Saved entries
------
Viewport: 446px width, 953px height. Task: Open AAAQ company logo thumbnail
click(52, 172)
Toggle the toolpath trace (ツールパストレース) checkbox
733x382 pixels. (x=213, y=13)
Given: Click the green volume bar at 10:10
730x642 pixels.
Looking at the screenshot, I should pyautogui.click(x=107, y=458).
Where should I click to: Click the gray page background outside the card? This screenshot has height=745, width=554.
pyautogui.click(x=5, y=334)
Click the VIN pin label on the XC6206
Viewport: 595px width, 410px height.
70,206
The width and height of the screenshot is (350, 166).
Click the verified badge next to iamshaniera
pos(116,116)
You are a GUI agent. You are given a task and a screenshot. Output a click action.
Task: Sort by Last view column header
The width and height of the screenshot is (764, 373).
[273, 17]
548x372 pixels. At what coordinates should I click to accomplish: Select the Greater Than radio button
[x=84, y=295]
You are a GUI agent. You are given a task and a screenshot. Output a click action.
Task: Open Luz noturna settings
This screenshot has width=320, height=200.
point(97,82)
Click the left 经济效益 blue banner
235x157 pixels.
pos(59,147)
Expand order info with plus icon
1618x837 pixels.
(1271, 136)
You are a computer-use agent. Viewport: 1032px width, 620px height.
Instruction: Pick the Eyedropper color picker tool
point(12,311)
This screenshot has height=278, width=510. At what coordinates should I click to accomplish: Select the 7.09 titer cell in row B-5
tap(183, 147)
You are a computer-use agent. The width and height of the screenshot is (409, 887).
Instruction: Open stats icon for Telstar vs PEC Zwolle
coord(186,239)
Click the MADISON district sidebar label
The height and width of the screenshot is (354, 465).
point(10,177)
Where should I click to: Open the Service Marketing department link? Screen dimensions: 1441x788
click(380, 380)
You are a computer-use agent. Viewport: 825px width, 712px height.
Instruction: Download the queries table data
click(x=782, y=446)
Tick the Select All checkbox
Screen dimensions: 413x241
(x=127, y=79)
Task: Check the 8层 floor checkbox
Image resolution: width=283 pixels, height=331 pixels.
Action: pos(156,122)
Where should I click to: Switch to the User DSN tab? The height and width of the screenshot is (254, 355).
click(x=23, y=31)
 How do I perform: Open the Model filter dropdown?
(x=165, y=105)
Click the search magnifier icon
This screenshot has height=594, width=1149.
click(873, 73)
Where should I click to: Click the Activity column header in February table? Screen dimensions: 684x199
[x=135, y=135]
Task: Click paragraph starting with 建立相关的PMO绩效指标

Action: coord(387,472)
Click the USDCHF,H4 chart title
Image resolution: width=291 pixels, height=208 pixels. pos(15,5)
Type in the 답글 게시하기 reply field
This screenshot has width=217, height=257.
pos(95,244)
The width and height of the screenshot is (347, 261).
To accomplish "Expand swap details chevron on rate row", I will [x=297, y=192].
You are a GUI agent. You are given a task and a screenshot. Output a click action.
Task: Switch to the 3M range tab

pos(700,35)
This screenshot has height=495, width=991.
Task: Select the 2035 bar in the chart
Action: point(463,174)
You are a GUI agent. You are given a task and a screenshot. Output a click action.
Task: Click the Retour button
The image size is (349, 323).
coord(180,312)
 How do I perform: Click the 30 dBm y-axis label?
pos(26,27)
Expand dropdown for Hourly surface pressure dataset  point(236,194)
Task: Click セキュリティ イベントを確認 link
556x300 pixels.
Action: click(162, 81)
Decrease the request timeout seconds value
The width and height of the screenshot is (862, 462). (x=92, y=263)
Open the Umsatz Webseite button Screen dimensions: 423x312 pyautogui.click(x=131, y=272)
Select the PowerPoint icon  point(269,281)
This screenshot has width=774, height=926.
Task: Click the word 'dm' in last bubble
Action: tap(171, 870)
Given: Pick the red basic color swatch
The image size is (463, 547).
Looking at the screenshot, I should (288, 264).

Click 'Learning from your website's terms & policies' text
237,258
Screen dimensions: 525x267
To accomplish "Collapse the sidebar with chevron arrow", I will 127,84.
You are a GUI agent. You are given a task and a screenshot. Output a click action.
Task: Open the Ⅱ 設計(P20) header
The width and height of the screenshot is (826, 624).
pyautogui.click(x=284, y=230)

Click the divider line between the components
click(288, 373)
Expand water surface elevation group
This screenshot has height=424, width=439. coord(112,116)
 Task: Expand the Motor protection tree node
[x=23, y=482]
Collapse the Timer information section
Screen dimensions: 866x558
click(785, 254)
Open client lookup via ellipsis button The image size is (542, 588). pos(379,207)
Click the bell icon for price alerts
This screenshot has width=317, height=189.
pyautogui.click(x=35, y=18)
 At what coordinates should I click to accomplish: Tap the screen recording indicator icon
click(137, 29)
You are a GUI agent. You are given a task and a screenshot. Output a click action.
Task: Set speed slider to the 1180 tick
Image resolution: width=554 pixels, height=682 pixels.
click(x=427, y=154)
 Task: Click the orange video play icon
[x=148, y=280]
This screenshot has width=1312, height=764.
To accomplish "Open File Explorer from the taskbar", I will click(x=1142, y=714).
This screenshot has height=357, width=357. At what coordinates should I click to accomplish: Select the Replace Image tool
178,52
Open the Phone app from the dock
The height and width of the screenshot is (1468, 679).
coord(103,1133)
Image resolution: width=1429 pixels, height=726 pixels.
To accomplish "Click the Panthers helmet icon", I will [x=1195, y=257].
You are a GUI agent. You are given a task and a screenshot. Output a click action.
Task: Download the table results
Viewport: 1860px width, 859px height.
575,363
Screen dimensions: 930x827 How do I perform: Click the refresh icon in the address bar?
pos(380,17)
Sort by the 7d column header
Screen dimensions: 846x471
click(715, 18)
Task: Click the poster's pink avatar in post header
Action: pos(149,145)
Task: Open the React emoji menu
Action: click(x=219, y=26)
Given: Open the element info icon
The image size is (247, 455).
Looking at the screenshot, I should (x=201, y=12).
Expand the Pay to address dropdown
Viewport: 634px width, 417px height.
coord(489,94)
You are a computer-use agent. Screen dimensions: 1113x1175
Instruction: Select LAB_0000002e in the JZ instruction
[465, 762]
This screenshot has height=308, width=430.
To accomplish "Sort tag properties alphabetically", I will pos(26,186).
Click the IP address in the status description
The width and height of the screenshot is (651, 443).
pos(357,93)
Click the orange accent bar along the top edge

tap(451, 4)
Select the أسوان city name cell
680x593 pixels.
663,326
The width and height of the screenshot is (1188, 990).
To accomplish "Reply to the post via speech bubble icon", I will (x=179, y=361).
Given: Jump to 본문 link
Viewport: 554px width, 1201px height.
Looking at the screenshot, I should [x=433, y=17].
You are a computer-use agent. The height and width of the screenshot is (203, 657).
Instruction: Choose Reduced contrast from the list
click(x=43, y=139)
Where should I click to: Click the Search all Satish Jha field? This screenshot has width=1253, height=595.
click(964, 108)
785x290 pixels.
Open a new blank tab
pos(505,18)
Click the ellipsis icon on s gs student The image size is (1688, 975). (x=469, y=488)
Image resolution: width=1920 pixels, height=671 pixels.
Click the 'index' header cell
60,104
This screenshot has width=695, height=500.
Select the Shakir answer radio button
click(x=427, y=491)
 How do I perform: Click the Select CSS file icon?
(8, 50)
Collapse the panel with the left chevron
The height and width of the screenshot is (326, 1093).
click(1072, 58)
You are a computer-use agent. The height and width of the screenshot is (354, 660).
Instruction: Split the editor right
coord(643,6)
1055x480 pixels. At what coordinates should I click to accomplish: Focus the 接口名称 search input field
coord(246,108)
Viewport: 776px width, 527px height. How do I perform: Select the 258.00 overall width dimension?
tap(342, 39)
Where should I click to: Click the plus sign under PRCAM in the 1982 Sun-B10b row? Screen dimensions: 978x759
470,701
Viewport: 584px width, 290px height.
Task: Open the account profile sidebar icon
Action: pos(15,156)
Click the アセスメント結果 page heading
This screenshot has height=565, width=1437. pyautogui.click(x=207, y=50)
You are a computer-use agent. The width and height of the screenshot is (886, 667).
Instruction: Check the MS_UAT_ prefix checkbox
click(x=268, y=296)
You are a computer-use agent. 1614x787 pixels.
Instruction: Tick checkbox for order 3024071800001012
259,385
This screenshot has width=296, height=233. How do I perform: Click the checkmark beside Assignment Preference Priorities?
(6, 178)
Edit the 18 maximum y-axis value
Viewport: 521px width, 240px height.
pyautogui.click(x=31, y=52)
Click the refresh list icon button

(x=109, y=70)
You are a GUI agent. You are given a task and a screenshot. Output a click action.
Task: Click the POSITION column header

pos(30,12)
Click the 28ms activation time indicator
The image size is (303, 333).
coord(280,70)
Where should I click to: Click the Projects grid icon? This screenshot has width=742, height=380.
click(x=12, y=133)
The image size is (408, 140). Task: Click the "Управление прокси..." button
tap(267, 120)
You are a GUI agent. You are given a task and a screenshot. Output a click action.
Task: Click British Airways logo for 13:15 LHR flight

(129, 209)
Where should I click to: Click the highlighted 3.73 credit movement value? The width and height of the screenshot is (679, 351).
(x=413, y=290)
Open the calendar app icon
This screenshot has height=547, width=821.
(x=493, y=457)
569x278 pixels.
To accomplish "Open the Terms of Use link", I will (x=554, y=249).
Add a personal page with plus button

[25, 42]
------
WHAT IS BEING ASKED
Gather all lines of the records that include the word "Sort".

ANSWER TO THIS TASK
Task: Sort by Last view column header
Sort by the 7d column header
To accomplish "Sort tag properties alphabetically", I will pos(26,186).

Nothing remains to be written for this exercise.